Input
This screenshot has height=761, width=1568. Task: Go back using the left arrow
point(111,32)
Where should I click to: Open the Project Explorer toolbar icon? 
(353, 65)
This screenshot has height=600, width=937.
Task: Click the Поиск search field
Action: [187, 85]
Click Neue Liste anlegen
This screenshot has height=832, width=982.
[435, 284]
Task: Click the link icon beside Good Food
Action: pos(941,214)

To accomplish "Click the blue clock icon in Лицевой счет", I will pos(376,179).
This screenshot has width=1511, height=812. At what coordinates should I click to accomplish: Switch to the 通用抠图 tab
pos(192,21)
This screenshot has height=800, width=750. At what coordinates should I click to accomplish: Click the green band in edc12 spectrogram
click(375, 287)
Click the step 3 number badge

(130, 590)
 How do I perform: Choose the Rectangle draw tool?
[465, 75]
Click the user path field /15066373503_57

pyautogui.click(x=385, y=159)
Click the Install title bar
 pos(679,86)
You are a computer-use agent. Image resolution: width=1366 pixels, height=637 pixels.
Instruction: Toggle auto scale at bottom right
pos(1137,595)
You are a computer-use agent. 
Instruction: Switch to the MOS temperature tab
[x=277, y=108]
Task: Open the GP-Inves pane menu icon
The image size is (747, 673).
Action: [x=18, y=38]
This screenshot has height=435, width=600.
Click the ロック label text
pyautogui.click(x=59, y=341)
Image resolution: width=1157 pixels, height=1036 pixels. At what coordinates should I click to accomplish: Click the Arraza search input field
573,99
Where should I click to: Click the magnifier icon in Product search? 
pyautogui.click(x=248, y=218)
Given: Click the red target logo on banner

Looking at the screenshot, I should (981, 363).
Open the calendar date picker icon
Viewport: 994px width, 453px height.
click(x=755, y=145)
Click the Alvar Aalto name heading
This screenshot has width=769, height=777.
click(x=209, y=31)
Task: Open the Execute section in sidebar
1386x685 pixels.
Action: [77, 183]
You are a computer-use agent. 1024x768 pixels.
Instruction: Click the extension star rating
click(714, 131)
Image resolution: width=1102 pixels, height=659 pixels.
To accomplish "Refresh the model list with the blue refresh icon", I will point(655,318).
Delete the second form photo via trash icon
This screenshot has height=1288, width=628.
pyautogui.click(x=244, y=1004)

Goal of the exercise
Write out exactly the lines from the line with "Open the calendar date picker icon" to the close of the listing above, including both of those lines.

Response area
Open the calendar date picker icon
Viewport: 994px width, 453px height.
click(x=755, y=145)
Click the Alvar Aalto name heading
This screenshot has width=769, height=777.
click(x=209, y=31)
Task: Open the Execute section in sidebar
1386x685 pixels.
Action: [77, 183]
You are a computer-use agent. 1024x768 pixels.
Instruction: Click the extension star rating
click(714, 131)
Image resolution: width=1102 pixels, height=659 pixels.
To accomplish "Refresh the model list with the blue refresh icon", I will point(655,318).
Delete the second form photo via trash icon
This screenshot has height=1288, width=628.
pyautogui.click(x=244, y=1004)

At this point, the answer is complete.